The undersigned hereby grants to each
such attorney-in-fact full power and authority to do and perform any and
every act and thing whatsoever requisite, necessary, or proper to be done
in the exercise of any of the rights and powers herein granted, as fully to
all intents and purposes as the undersigned might or could do if personally
present, with full power of substitution or revocation, hereby ratifying
and confirming all that such attorney-in-fact, or such attorney-in-fact's
substitute or substitutes, shall lawfully do or cause to be done by virtue
of this power of attorney and the rights and powers herein granted.
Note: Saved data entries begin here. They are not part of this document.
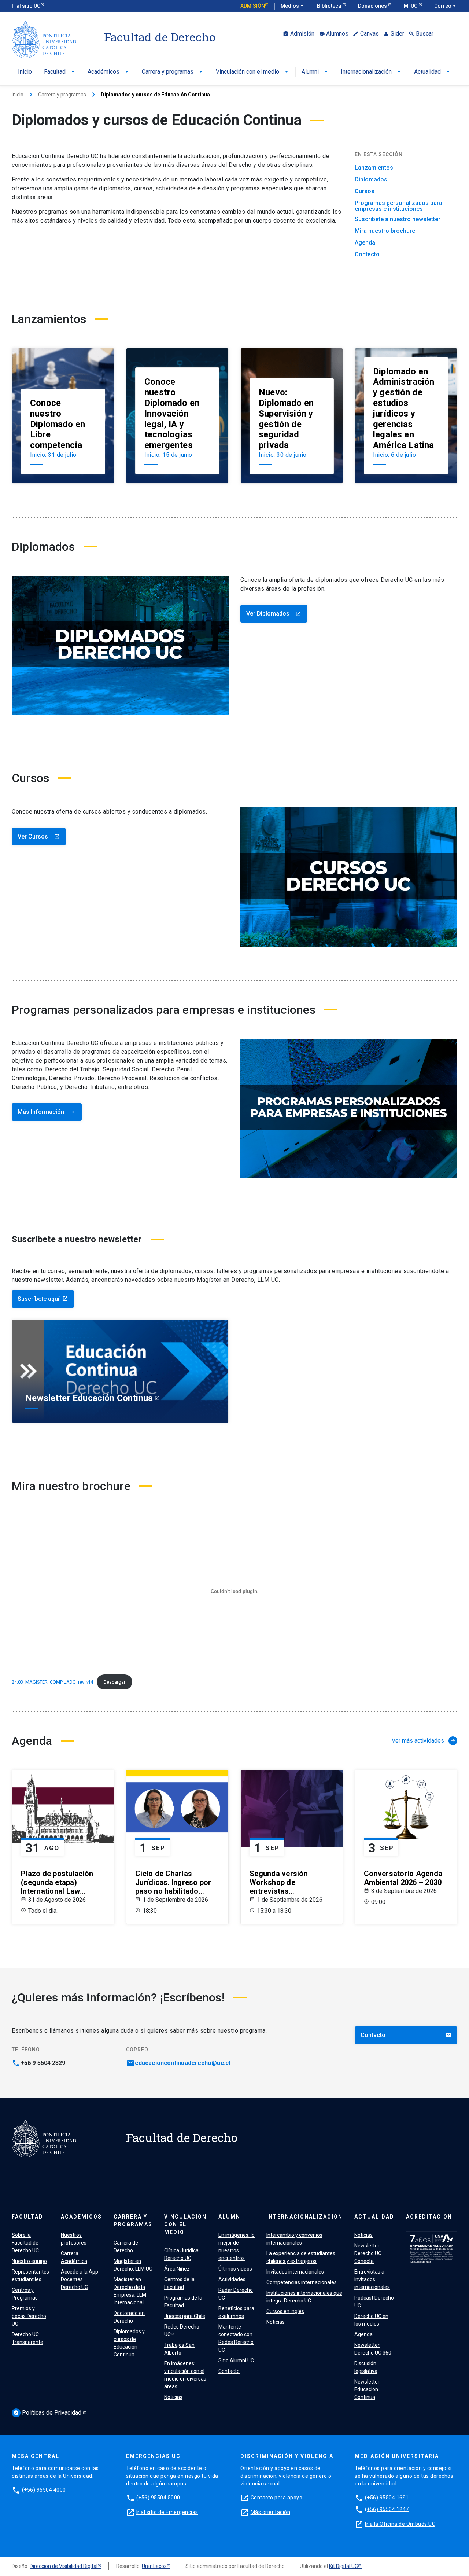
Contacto (367, 254)
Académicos (109, 72)
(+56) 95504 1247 (387, 2509)
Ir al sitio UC (26, 6)
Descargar (114, 1682)
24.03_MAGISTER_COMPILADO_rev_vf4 (52, 1682)
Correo (445, 6)
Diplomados (371, 180)
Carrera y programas (173, 72)
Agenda (365, 243)
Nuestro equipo (29, 2261)
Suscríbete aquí (43, 1298)
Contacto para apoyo (277, 2497)
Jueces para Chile (184, 2316)
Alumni (315, 72)
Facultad (60, 72)
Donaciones (373, 6)
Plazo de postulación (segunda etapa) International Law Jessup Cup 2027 (57, 1882)
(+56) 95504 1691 (387, 2497)
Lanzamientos (374, 168)
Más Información (47, 1111)
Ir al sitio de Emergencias (167, 2512)
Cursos (364, 191)
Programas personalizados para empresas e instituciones (398, 206)
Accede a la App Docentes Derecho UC (79, 2279)
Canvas (366, 33)
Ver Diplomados (273, 613)
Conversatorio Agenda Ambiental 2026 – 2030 (403, 1878)
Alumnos (333, 33)
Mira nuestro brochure (385, 231)
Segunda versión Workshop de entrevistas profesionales (279, 1882)
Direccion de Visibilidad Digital (63, 2566)
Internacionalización (371, 72)
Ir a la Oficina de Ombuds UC (400, 2524)
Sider (393, 33)
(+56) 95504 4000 (44, 2490)
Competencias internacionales (301, 2282)
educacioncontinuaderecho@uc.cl (182, 2063)
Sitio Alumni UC (236, 2360)
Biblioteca (329, 6)
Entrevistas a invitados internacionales (372, 2279)
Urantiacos (154, 2566)
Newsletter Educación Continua (367, 2389)
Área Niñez (177, 2269)
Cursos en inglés (285, 2311)
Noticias (173, 2397)
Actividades (231, 2279)
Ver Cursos (39, 836)
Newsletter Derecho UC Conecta (367, 2253)
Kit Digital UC (343, 2566)
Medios (293, 6)
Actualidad (432, 72)
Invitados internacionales (295, 2272)
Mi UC (411, 6)
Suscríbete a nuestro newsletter (397, 219)
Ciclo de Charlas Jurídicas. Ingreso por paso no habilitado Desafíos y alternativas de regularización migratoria (175, 1882)
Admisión (252, 6)
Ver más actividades (424, 1740)
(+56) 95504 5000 (158, 2497)
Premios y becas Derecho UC (29, 2316)
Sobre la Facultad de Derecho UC (25, 2242)
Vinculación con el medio (252, 72)
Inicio (25, 72)
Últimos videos (235, 2269)
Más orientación (271, 2512)
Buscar (421, 33)
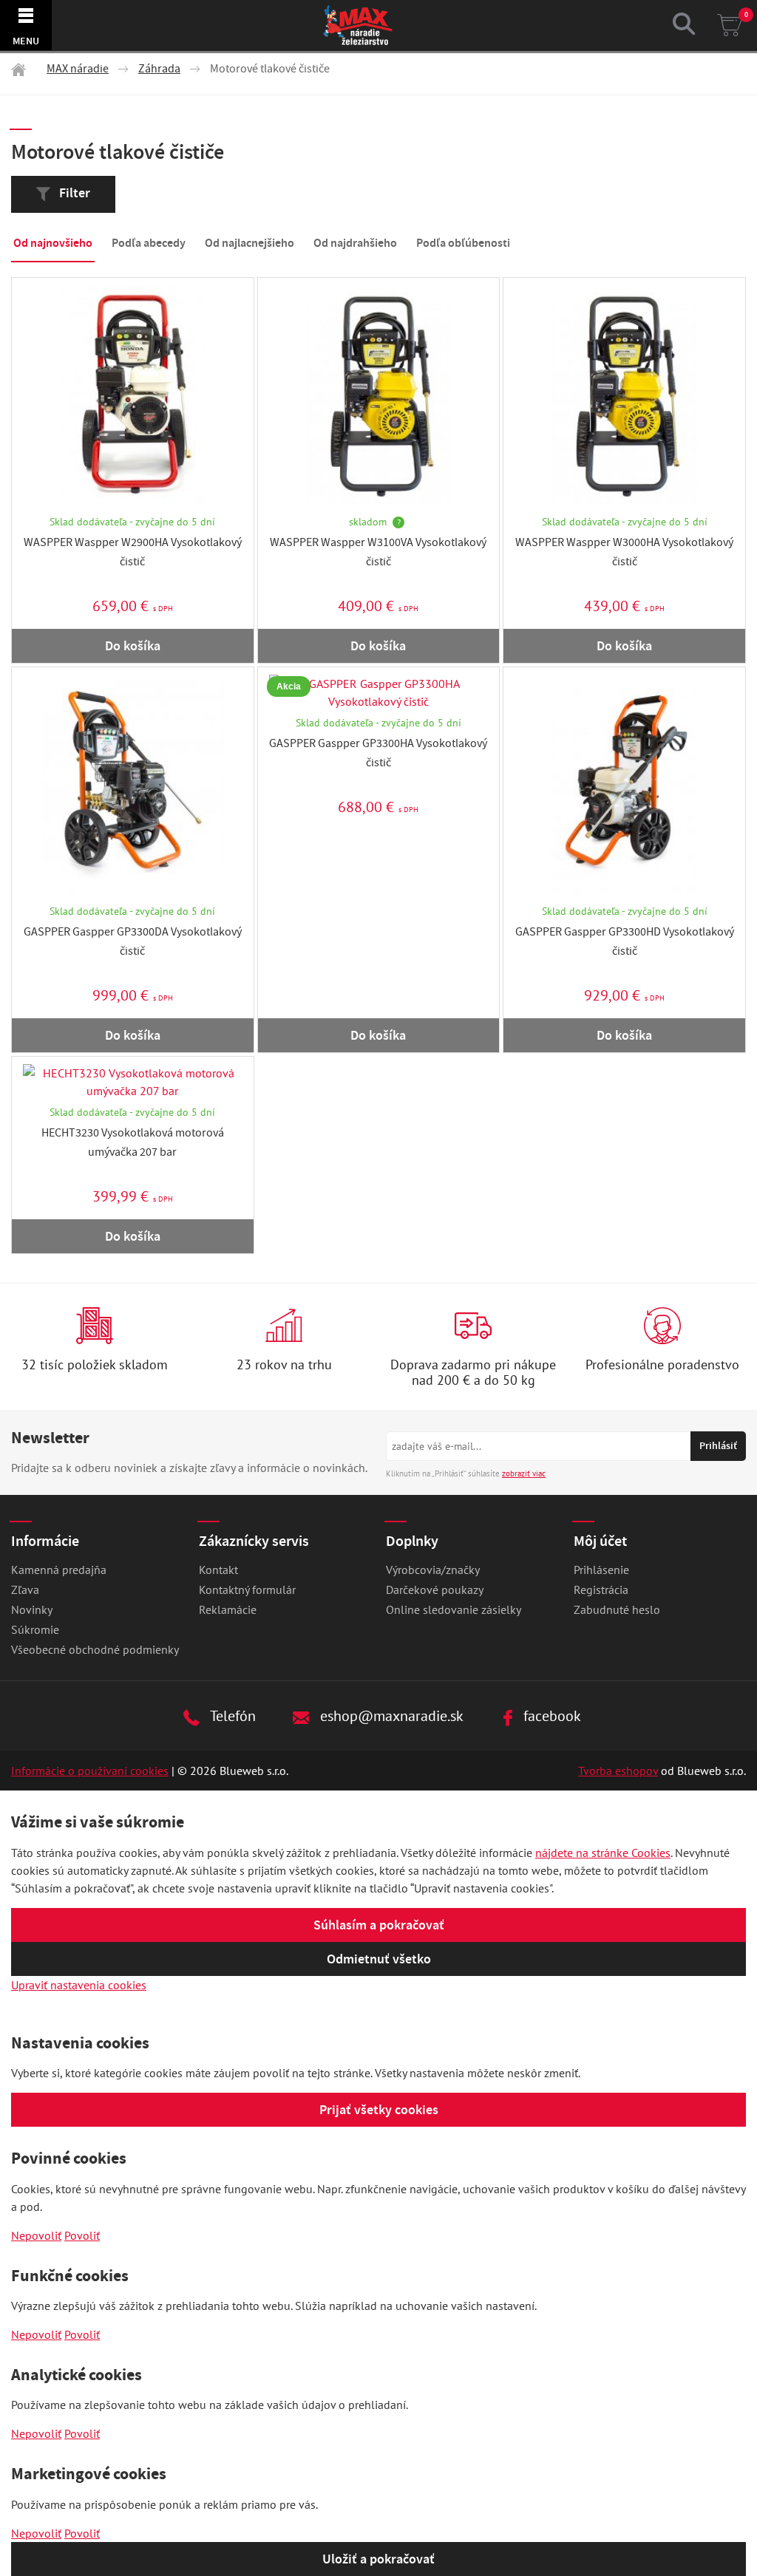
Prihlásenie (601, 1569)
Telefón (231, 1715)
The
undersigned acknowledges that the foregoing attorney-in-fact, in serving in
such capacity at the request of the undersigned, is not assuming, nor is
the Company assuming, any of the undersigned's responsibilities to comply
with Section 16 of the Securities Exchange Act of 1934, as amended, and the
rules thereunder.
This power of attorney shall remain in full force
and effect until the undersigned is no longer required to file Forms 3, 4,
and 5 with respect to the undersigned's holdings of and transactions in
securities issued by the Company, unless earlier revoked by the undersigned
in a signed writing delivered to the foregoing attorney-in-fact.
IN
WITNESS WHEREOF, the undersigned has caused this Power of Attorney to be
executed as of this 4th day of May, 2004.